Exercise goal:
Nothing but the lines from the one showing "Choose COM 2 in Select Comm Port" through the final line of the data below belongs in the answer, duplicated exactly and without pictures.

** Opening Input records block **

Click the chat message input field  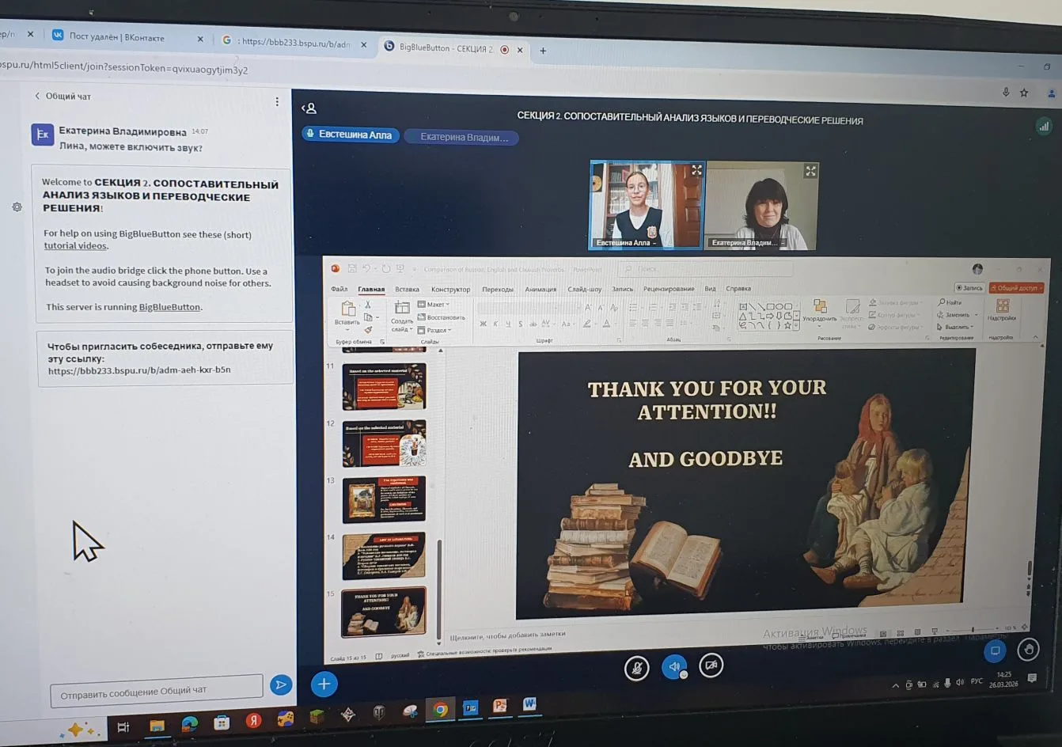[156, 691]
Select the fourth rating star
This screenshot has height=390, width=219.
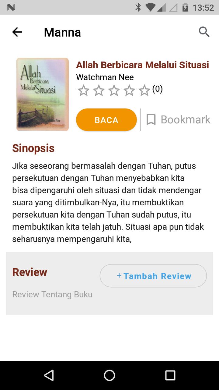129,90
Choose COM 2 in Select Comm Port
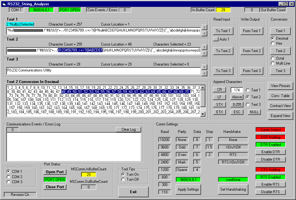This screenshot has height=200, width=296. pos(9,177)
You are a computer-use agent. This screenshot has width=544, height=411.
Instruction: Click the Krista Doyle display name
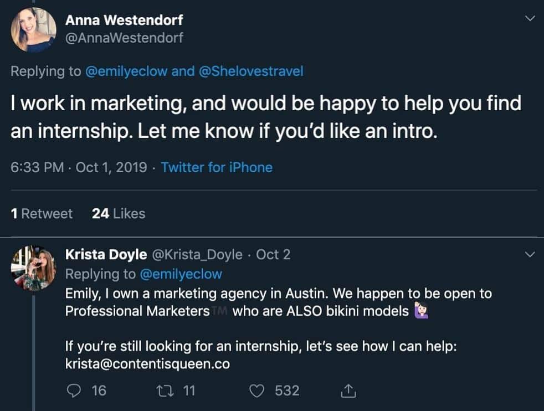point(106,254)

** Closing Input records block **

Written solution:
Choose COM 2 in Select Comm Port
This screenshot has height=200, width=296. pos(9,177)
You are a computer-use agent. This screenshot has width=544, height=411.
Instruction: Click the Krista Doyle display name
point(106,254)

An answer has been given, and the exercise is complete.